Je progresse lentement. J’arrive là où trônent les majestueux eucalyptus, ce sont ceux qu’on avait enserrés, Josiane et moi. Qu’est-ce qu’ils sont beaux ces arbres ! Je m’approche délicatement d’eux, je pose les mains sur l’un, puis le front. Enfin, le corps collé, je respire l’écorce, je me souviens de cette odeur si particulière. Mes mains caressent le tronc comme si je cherchais à toucher le dos d’une femme, à défaire son soutien-gorge, par exemple. Je trouve cette comparaison très juste et très sensuelle aussi.
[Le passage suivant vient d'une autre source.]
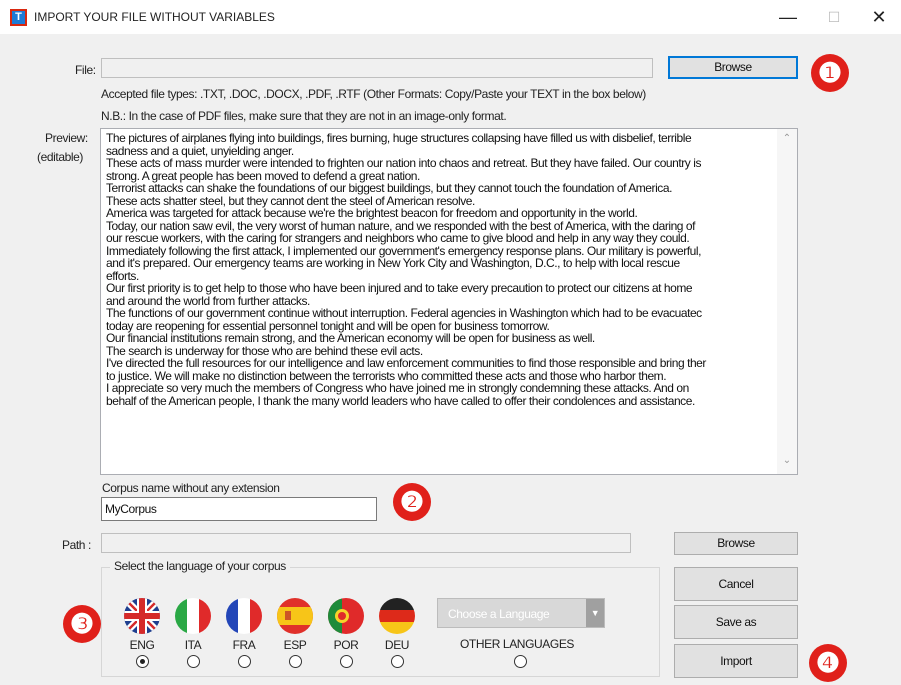 This screenshot has width=901, height=685. Describe the element at coordinates (244, 662) in the screenshot. I see `radio-fra` at that location.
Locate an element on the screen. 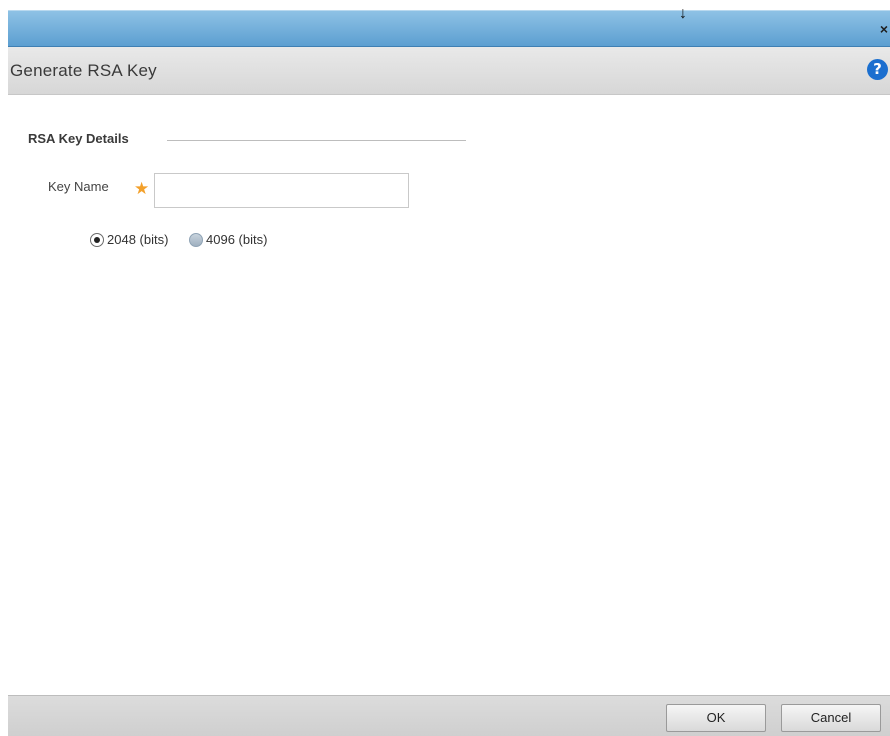 The width and height of the screenshot is (890, 736). dialog-titlebar: ↓ × is located at coordinates (449, 26).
Je me rends compte que ces eucalyptus font comme une porte d’entrée, ça pourrait être celle d’un temple si je voulais extrapoler. Je regarde tout autour : la disposition des plantes aux alentours forme une sorte de mur végétal, je n’ai d’autre choix que de passer entre eux deux si je veux aller plus loin. Je franchis le pas et je me retrouve devant une petite clairière. M’avançant vers son centre, je m’aperçois qu’elle est parfaitement circulaire. On pourrait y tenir aisément à une centaine de personnes… La première fois que j’étais venu, il y faisait nuit, donc je ne m’étais aperçu de rien, et la seconde fois de jour, je n’y avais pas prêté attention.
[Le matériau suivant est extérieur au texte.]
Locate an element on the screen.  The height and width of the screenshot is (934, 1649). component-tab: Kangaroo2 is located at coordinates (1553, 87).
Je suis étonné, je ne pensais pas trouver un tel espace ici. De l’intérieur de cette clairière, le mur végétal est quasiment opaque, on ne différencie rien à travers. Donc, de l’extérieur, personne ne peut non plus nous voir. Le sol est bien plus moelleux, je foule l’herbe mélangée aux divers déchets naturels, écorces, feuilles d’eucalyptus et autres tapis d’épines de pins. J’aurais dû enlever mes chaussures, je crois… La luminosité a du mal à passer, filtrée par les hautes branches, on aperçoit juste de la cime des arbres, le ciel bleu qui se détache du vert sombre des plantes. Devant moi, un rai de lumière transporte la poussière et des matières plus légères que l’air, et plus je regarde le ciel, plus je distingue les rais qui fusent de partout comme des lasers à travers la clairière. C’est un drôle de spectacle auquel je ne m’attendais pas à assister en plein jour. Instinctivement, je repense à ce que m’avait raconté Josiane sur la respiration des plantes et leurs communications. Les phytohormones doivent circuler en tous sens, comme une myriade de messages voyageant au gré du vent mais atteignant leurs destinataires, enfin, je suppose !
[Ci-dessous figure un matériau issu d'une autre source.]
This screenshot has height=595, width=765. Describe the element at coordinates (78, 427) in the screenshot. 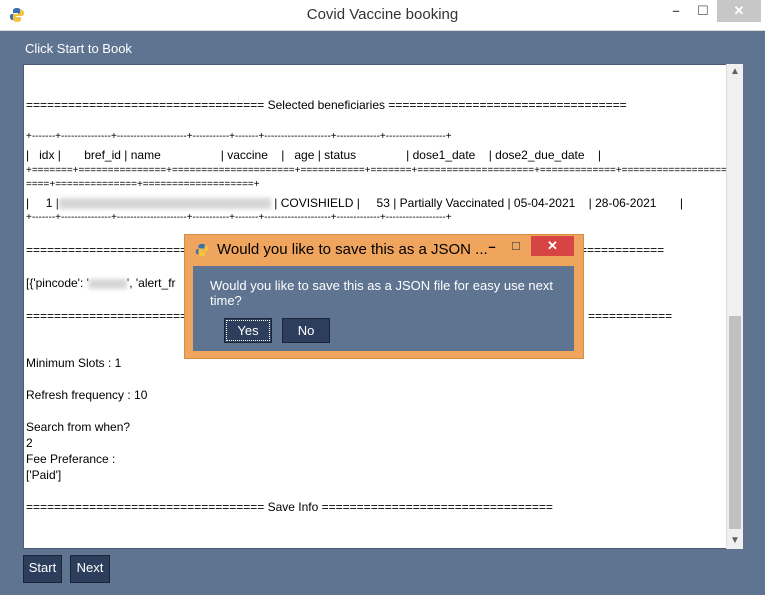

I see `search-when-line: Search from when?` at that location.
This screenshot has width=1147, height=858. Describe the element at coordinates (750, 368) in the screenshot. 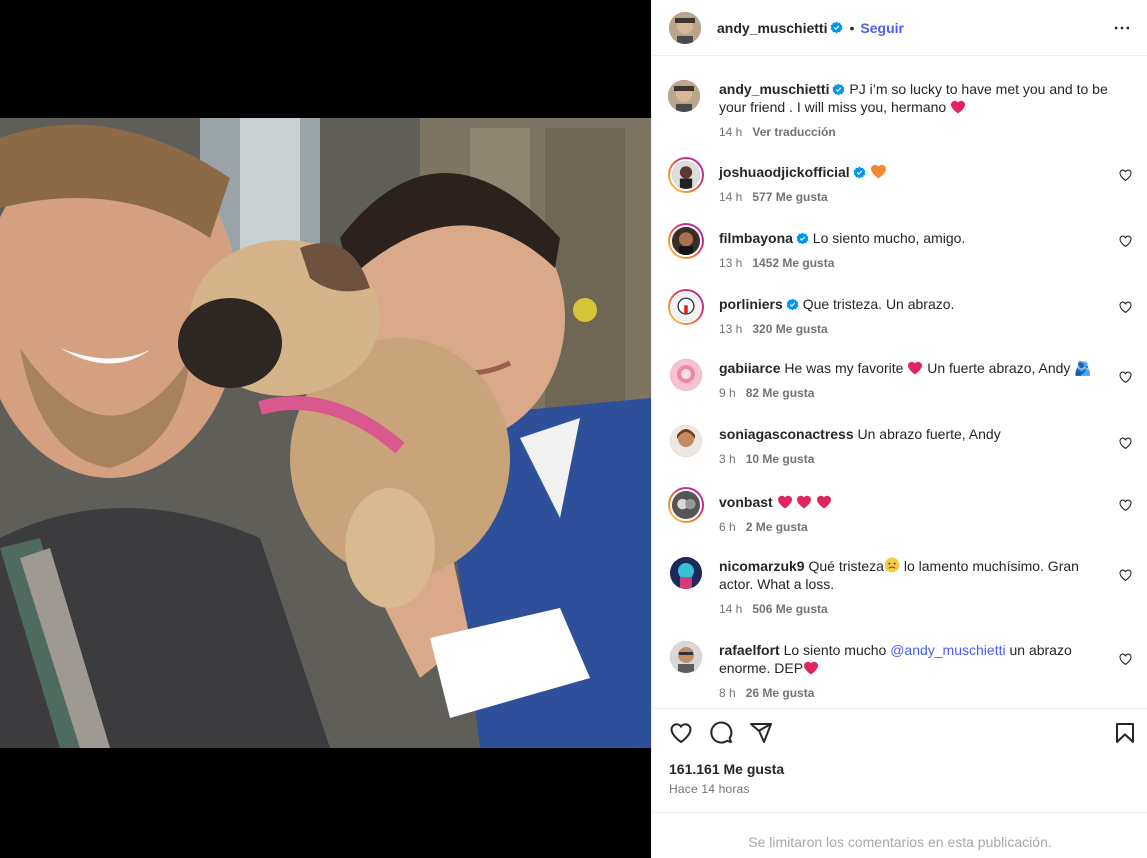

I see `comment-username: gabiiarce` at that location.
Ça y est ! Je deviens mystique, je vais finir par croire à toutes les sornettes de Josiane… Je cherche le fameux épicéa qui semble-t-il, m’avait fait du bien. Il est au fond de la clairière, il est bien plus grand que tous les autres arbres. Je remarque que lui et les deux eucalyptus forment tous les trois un triangle. Est-ce un hasard ? Ces arbres n’ont pourtant pas l’air d’avoir été plantés. Je devine une certaine symbolique : ce triangle au centre d’un cercle, ça doit peut-être vouloir dire quelque chose, mais je laisse tomber pour le moment. Je m’avance vers l’épineux dont le tronc droit s’élance dans les hauteurs, il surplombe tous les autres, je m’apprête à le toucher quand sa voix résonne.

-          Enfin, André ! Vous êtes venu ! Vous êtes enfin là où vous deviez être depuis le début.